TRAVELS WITH TERRY

Globetrotting consulting agronomist Terry Buchen visits many golf courses annually with his digital camera in hand. He shares helpful ideas relating to maintenance equipment from the golf course superintendents he visits — as well as a few ideas of his own — with timely photos and captions that explore the changing world of golf course management.

Ball Mark Repairs

The seven 2016 Toro Greensmaster Flex 2100 Walk-Behind Greens Mowers are equipped with Upshake bicycle water bottle holder brackets ($7, Amazon). The plastic Rubbermaid water bottles ($12 for three, Amazon) hold a mixture of Harrell’s Dried Bagged Green-Colored Sand with Yellow Jack Coated Pure Distinction Creeping Bentgrass Seed. Each greens mower operator divides their greens into four quadrants. Each day they fill every ball mark in a single quadrant and move to the next quadrant the following day. The setup person also goes in a circle around the hole filling ball marks until play catches them – usually 10 feet around each freshly cut hole location. The coated seed and sand is mixed together in a 5-gallon bucket for easy fill-up into the water bottles. It took minutes to install the water bottle holder brackets. Dan Dingman, superintendent at the Birmingham Country Club in Birmingham, Michigan, is very precise and exact in everything he accomplishes.
***
Task list:
1. List every piece of equipment or supply that the golf course article says is used in the ball mark repair setup.
2. Repeat the portion of the golf course article starting with "TRAVELS WITH TERRY" and going on through "golf course management.".
3. Go on with the golf course article from the point at which it stops.
The material that comes next is drawn from a separate source.

Supplied material:
***
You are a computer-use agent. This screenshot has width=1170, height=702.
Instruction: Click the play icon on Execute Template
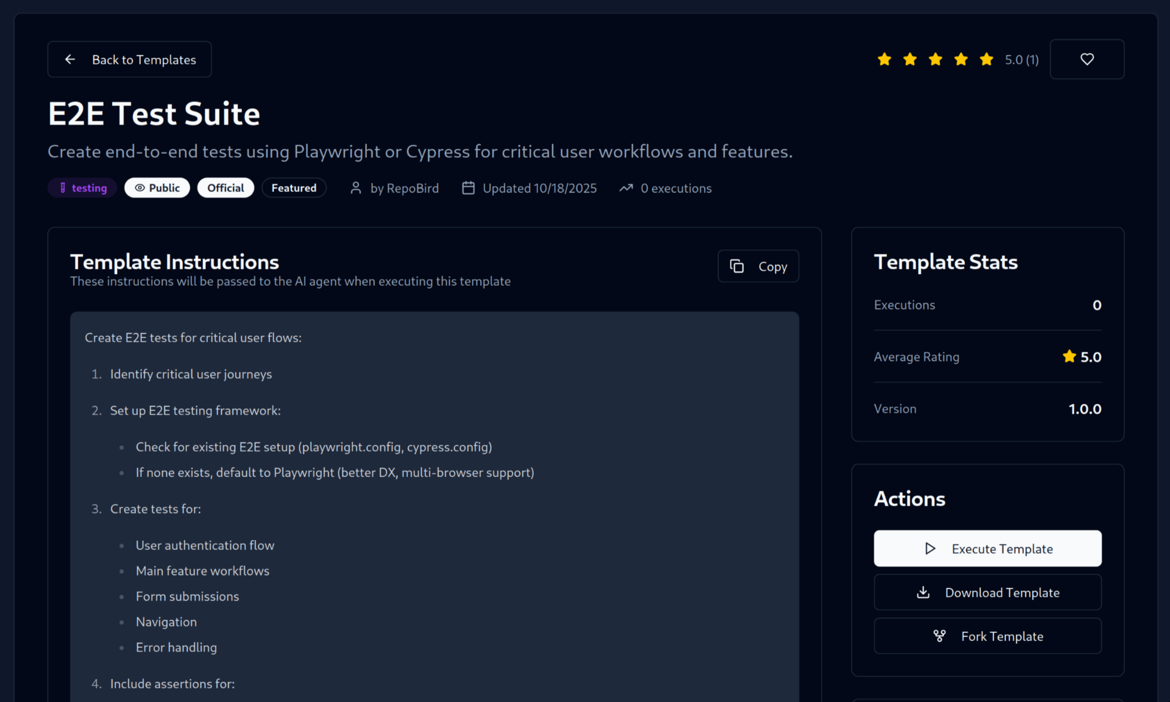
***
Answers per task:
1.
- Toro Greensmaster Flex 2100 Walk-Behind Greens Mowers
- Upshake bicycle water bottle holder brackets
- Rubbermaid water bottles
- Harrell's Dried Bagged Green-Colored Sand
- Yellow Jack Coated Pure Distinction Creeping Bentgrass Seed
- A 5-gallon bucket

2.
TRAVELS WITH TERRY

Globetrotting consulting agronomist Terry Buchen visits many golf courses annually with his digital camera in hand. He shares helpful ideas relating to maintenance equipment from the golf course superintendents he visits — as well as a few ideas of his own — with timely photos and captions that explore the changing world of golf course management.

3.
Baling Tree Leaves

Gary Zagar, the director of golf course maintenance from 1994 to 2010 at the 36-hole Quail Hollow Country Club in Concord, Ohio, would cut down between 100 and 900 dead trees annually on the heavily wooded 700-acre property. They traded the firewood for useful things from different trades and received services in return and gave it away to the police and fire departments. It also produced firewood for the clubhouse’s outdoor fireplace. They even sold firewood and bought a used Salsco roller. Zagar made a trade with a farmer, giving him firewood and borrowing the farmer’s John Deere 336 Hay Baler, which produced about 400 bales annually from 4-foot-high piles of leaves, instead of mulching and mowing over the debris. The leaf bales were sold to hunters at 75 cents per bale for blinds, to landscapers for compost and topsoil, to local nurseries to bed their plant material, and to farmers to feed their cattle. The debris problem was solved with less wear on their equipment and the idea led to a savings of about 400 gallons of diesel fuel annually. The maintenance staff also had a great party funded by the sold bales. Jeffrey Austin is the current director of golf course maintenance.

Terry Buchen, CGCS, MG, is president of Golf Agronomy International. He’s a 51-year, life member of the GCSAA. He can be reached at 757-561-7777 or terrybuchen@earthlink.net.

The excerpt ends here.